Once the line with "Confirm (626, 1310)" is found in the material, write out that line and every later line exactly, through the end.

━━━━━━━━━━━━━━━━━━━━━━━━━━━━━━

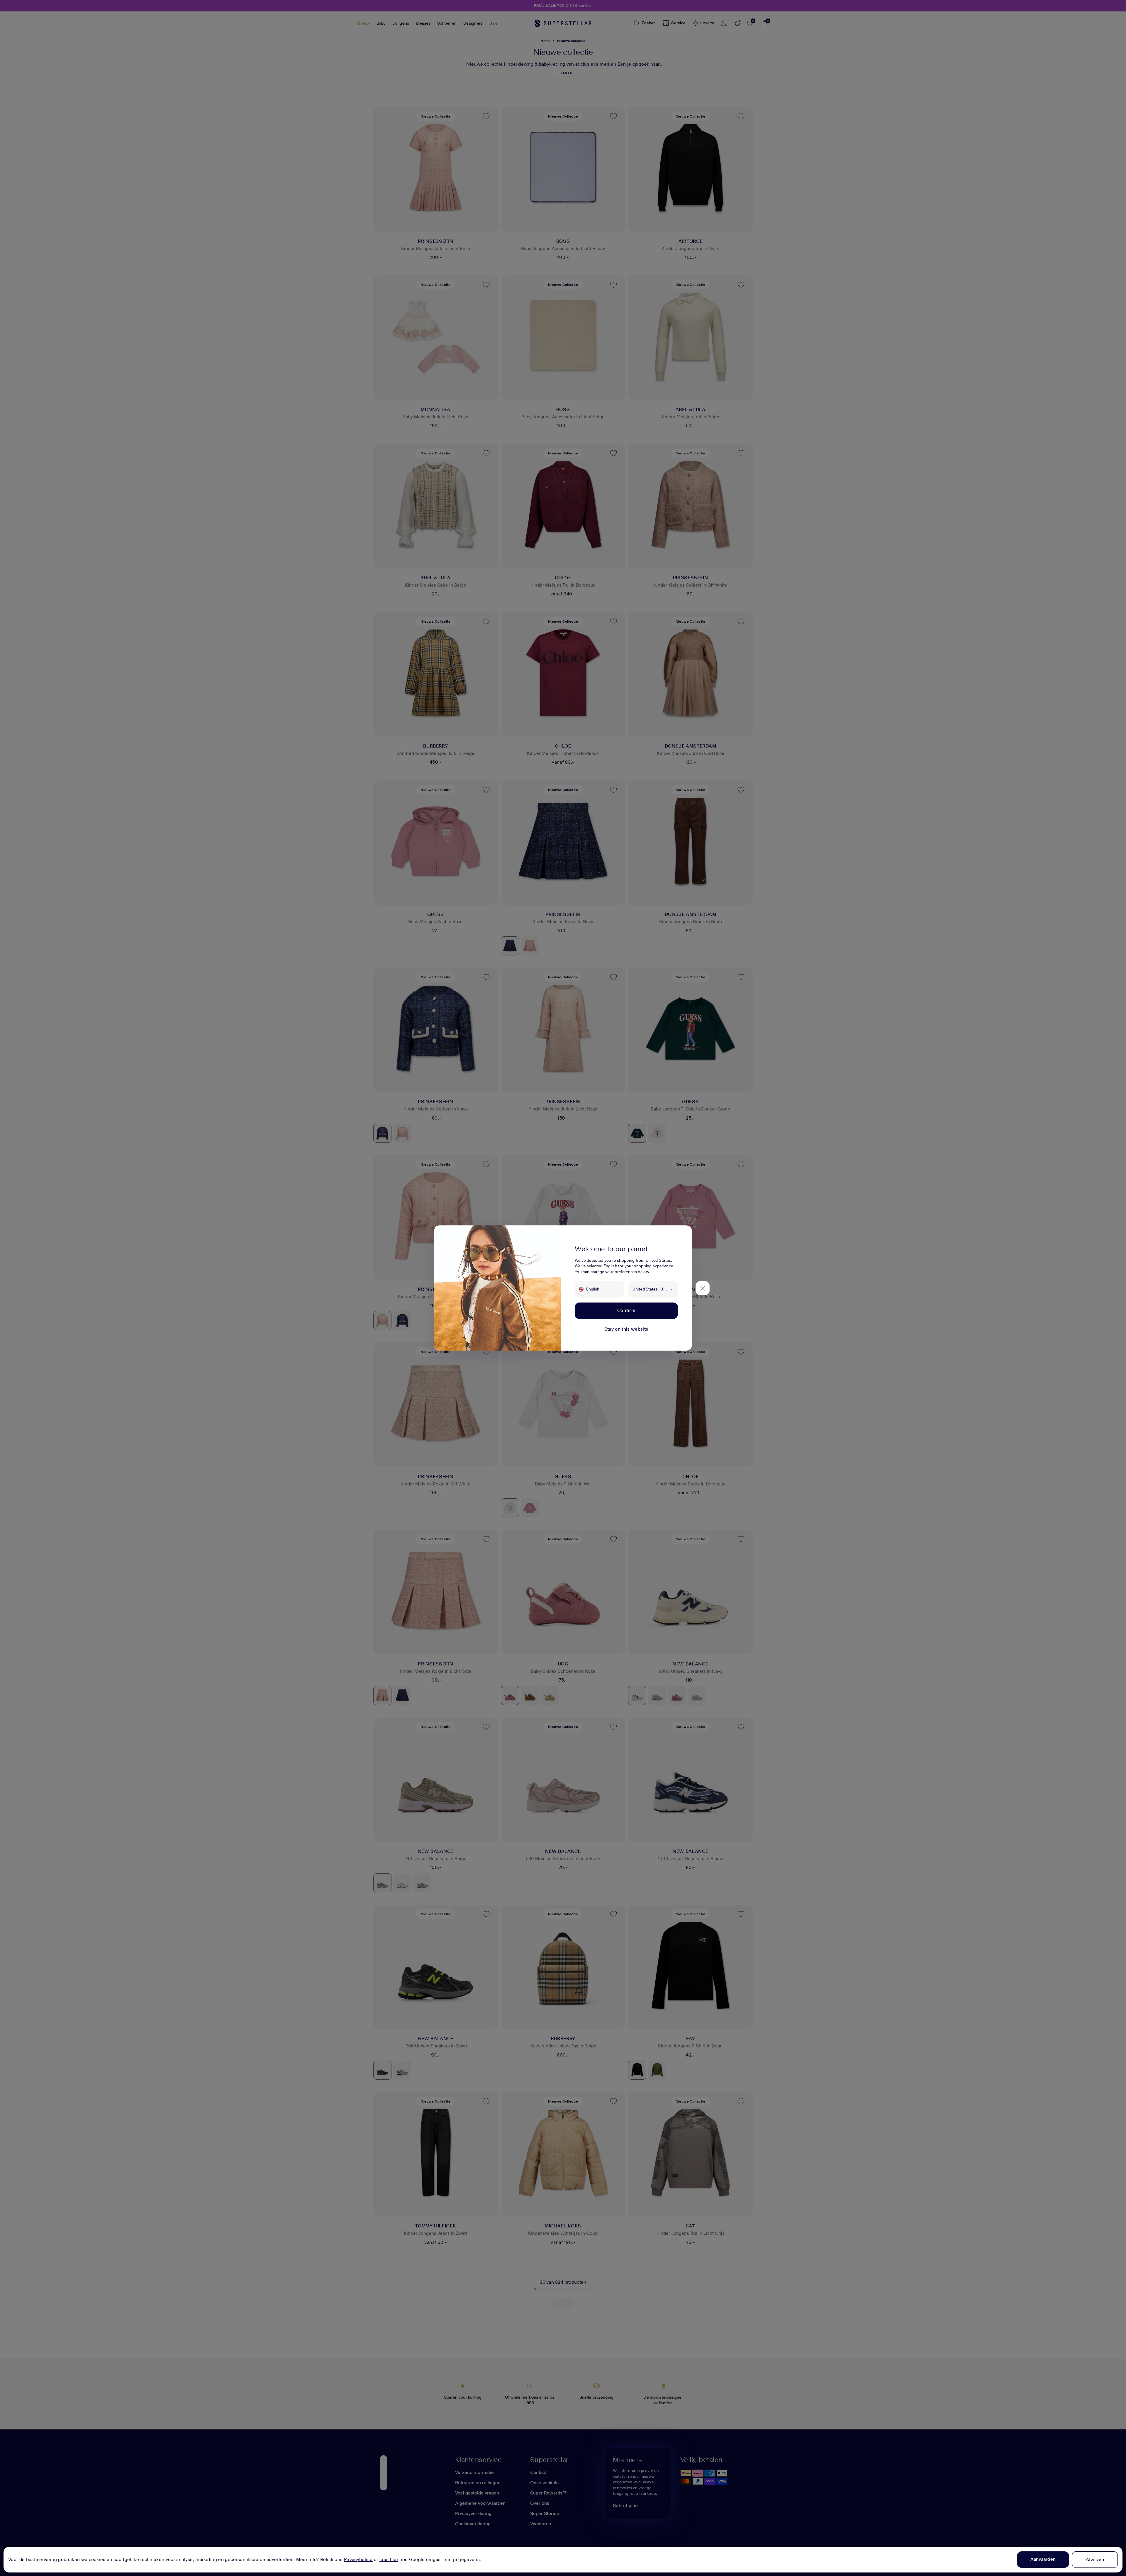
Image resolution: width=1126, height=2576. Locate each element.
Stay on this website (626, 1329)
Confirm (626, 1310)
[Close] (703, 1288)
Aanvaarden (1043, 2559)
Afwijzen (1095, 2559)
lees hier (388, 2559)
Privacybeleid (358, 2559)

━━━━━━━━━━━━━━━━━━━━━━━━━━━━━━

▶ SOLUTION TO THIS PROBLEM:
Confirm (626, 1310)
[Close] (703, 1288)
Aanvaarden (1043, 2559)
Afwijzen (1095, 2559)
lees hier (388, 2559)
Privacybeleid (358, 2559)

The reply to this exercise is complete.